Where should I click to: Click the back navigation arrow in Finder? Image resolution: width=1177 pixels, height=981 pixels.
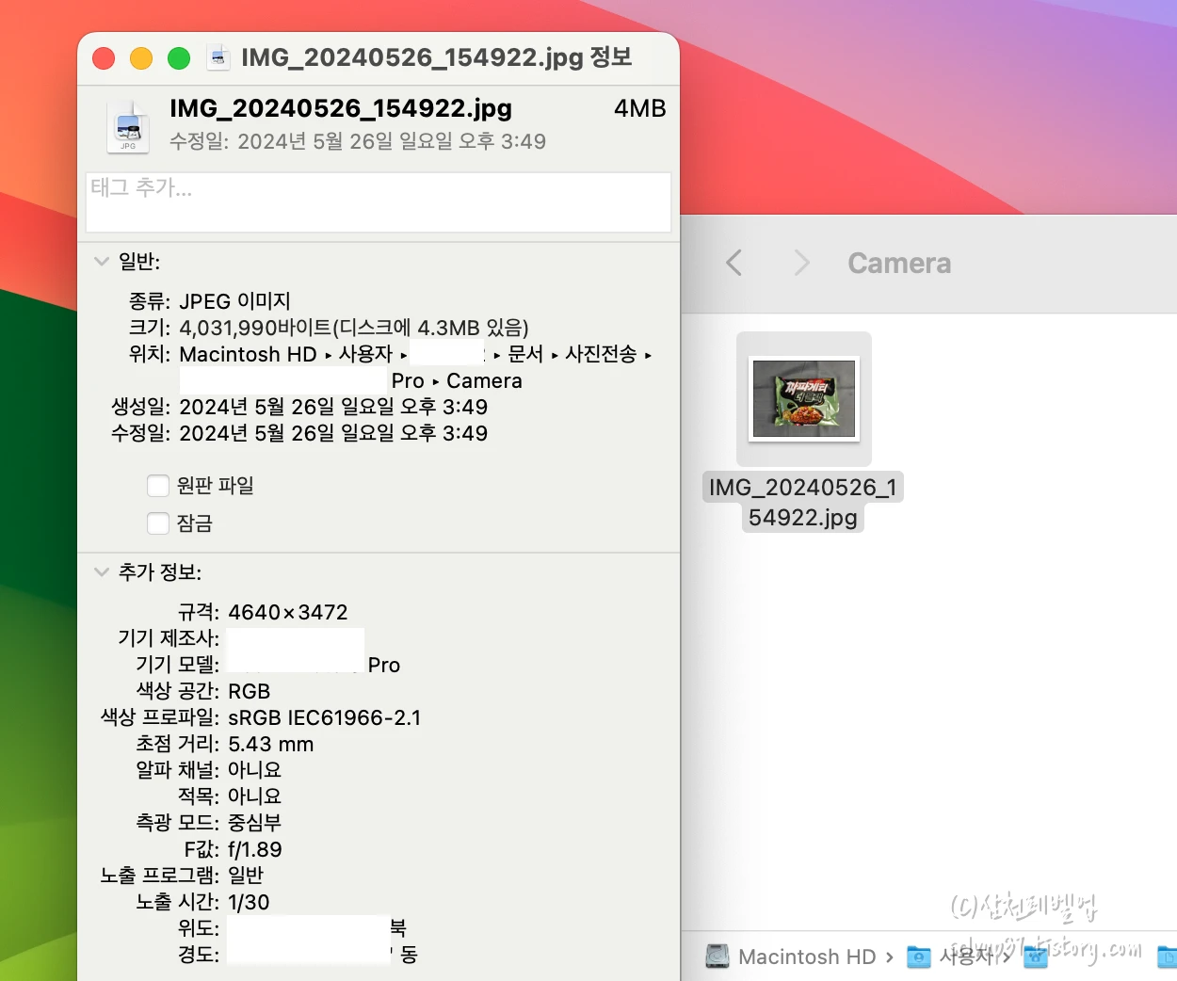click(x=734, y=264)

::::

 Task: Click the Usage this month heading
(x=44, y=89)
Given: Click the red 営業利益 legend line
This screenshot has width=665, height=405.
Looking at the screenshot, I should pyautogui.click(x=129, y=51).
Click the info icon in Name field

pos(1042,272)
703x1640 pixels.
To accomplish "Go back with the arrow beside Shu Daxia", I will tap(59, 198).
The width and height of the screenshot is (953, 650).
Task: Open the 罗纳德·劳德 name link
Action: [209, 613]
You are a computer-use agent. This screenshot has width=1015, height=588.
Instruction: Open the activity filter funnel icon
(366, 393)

::::

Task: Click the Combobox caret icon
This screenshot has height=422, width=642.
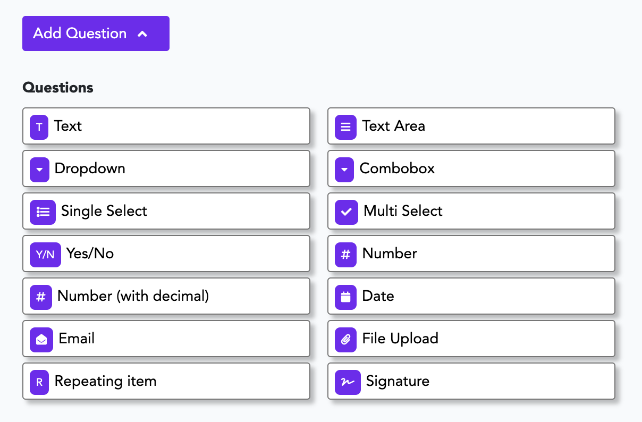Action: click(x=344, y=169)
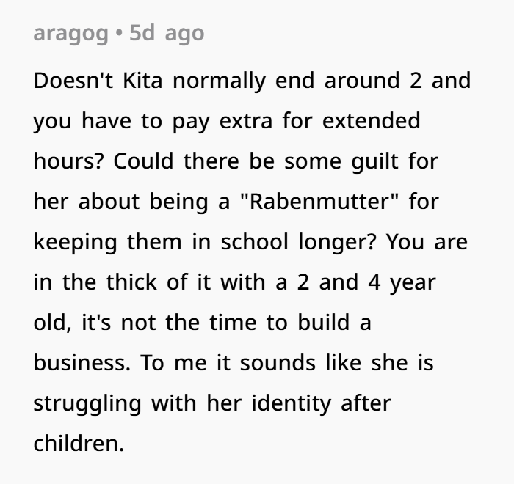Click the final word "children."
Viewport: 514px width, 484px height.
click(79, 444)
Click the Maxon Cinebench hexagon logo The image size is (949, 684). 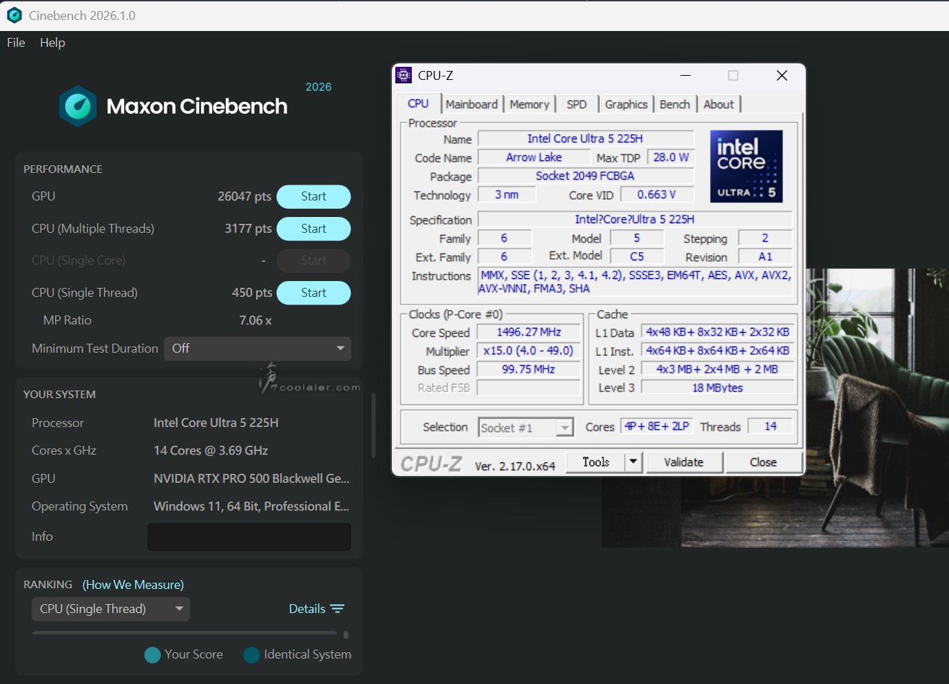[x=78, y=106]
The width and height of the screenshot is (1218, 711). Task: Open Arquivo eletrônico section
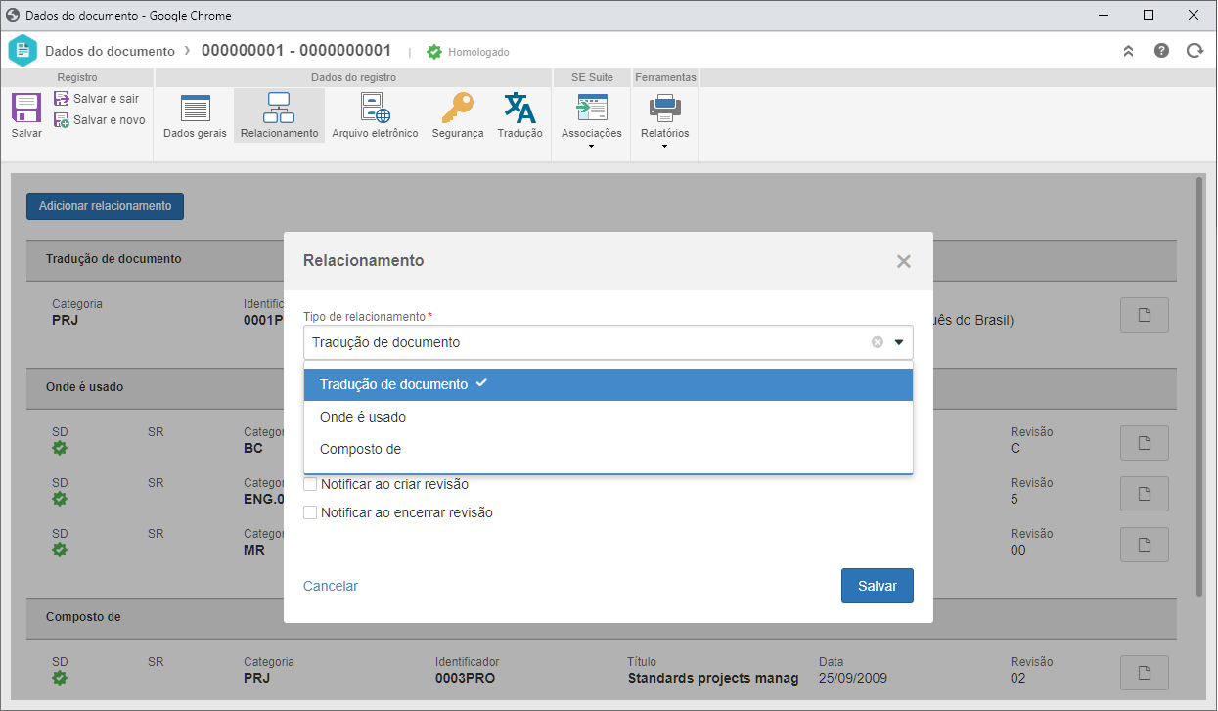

::::

PROBLEM TO SOLVE -
Only the lines from the one containing "Given: Click the red 営業利益 legend line" through the one containing "703x1640 pixels." are to be retyped, both boundary lines included, with no other material.

TASK SOLUTION -
Given: Click the red 営業利益 legend line
This screenshot has width=665, height=405.
Looking at the screenshot, I should pyautogui.click(x=129, y=51).
Click the info icon in Name field

pos(1042,272)
703x1640 pixels.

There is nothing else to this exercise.